Wiretapping is one of the most well-known versions of audio surveillance equipment. Before wireless phone technology was invented, it involved creating an electrical connection between the subject's phone wire and the surveillance team's so that a conversation could be listened to in real time. This connection was called a "tap".
With the rise of wireless technology, all telephone conversations are tracked by computer. Telephone companies can have their computers perform a "digital switch", where a conversation's audio is copied to a second line. Though it is performed remotely, this kind of audio surveillance is still referred to as "wiretapping" and is almost impossible to trace.
Enhanced listening devices are a more hands-on form of audio surveillance equipment. A more advanced version of holding a drinking glass up to the wall, these microphones are designed to hear through walls, and an eavesdropper must physically be in the same building as the subject for them to be placed. Many of these devices primarily consist of a powerful microphone and headphones.

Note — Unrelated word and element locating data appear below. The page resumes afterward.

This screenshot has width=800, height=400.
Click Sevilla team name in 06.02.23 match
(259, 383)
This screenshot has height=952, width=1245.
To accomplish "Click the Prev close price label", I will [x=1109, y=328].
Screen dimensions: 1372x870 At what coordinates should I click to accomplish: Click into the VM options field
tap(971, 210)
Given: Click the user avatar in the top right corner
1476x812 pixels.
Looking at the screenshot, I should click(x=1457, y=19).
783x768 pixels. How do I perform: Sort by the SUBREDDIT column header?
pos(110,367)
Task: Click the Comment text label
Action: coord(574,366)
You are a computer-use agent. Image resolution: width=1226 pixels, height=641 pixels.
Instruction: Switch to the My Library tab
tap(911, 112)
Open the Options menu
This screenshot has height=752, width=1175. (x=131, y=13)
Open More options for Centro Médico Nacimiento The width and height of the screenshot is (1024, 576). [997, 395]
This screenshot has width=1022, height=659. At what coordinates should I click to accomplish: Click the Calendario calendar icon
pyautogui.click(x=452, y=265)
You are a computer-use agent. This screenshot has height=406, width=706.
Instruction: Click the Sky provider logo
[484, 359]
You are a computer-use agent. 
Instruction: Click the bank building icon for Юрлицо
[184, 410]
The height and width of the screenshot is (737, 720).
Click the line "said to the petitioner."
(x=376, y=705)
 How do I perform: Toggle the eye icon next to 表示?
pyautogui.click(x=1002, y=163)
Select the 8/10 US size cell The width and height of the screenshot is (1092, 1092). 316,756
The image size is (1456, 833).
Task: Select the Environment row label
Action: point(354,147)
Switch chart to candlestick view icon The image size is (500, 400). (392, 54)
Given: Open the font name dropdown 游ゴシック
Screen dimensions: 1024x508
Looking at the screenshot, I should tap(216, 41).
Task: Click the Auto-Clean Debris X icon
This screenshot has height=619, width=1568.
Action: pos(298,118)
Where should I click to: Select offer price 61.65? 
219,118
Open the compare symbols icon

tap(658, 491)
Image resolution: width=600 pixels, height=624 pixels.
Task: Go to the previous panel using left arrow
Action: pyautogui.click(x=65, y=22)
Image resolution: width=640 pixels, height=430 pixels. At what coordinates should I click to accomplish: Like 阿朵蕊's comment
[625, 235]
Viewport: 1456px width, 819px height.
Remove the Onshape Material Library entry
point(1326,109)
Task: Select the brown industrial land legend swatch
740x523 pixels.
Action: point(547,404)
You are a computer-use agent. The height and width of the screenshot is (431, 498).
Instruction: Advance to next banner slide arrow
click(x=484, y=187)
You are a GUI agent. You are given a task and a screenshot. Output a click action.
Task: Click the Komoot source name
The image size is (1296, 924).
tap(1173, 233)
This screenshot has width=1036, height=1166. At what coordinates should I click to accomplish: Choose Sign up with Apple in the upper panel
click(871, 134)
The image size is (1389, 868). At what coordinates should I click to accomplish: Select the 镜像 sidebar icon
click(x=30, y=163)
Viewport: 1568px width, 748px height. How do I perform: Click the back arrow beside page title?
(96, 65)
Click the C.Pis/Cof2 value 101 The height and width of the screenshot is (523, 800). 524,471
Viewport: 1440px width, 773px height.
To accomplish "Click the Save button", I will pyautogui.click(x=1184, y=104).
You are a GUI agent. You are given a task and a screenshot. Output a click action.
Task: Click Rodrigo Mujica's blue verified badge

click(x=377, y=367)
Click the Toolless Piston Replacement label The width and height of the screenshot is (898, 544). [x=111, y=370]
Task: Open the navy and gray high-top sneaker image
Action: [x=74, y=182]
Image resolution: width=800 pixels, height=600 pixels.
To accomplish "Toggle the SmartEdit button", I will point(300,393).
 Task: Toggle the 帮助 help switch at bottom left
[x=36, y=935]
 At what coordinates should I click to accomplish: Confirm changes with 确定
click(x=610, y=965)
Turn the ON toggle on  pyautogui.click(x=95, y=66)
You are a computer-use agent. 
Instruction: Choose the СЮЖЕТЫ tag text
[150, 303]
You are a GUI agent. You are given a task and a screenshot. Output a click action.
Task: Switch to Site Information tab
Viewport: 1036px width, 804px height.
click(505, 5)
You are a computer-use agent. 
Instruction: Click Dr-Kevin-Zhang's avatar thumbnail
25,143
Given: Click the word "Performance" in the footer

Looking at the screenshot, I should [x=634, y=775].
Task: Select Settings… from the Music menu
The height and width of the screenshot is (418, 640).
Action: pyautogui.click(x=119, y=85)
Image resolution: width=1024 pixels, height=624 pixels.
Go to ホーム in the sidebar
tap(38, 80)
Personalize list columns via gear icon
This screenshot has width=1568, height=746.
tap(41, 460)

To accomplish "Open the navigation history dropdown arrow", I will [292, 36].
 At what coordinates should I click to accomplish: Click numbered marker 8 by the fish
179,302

A bug is another common form of audio surveillance equipment. Bugs are tiny microphones equipped to send out information through radio waves. They can be hidden almost everywhere. In 1950, a bug was placed in a wooden replica of the Great Seal, used by the United States government to seal documents, and given in friendship to the U.S. Ambassador by Russia. It wasn't discovered until a decade later.
Miniature recorders are also a readily available form of audio surveillance equipment. Like bugs, they can be hidden in innocent objects such as pens or lapel buttons. Such devices can be purchased over the Internet, but laws vary as to how legal it is to own one.
Today, surveillance experts are finding ways to turn hand-held devices into audio surveillance equipment, rather than smuggling in bugs or training microphones on conversations. The Federal Bureau of Investigation (FBI) in the U.S. has the technology to remotely turn on a cell phone in a subject's pocket. Agents are then able to listen in on conversations being held in the vicinity. This method is called The Roving Bug.
In 2003, the Internal Revenue Service (IRS) in the U.S. discovered a way to listen in to a conversation through a car's emergency tracking system. The U.S. Court of Appeals for the Ninth Circuit prohibited this method of surveillance on the grounds that it disabled all of the car's security systems.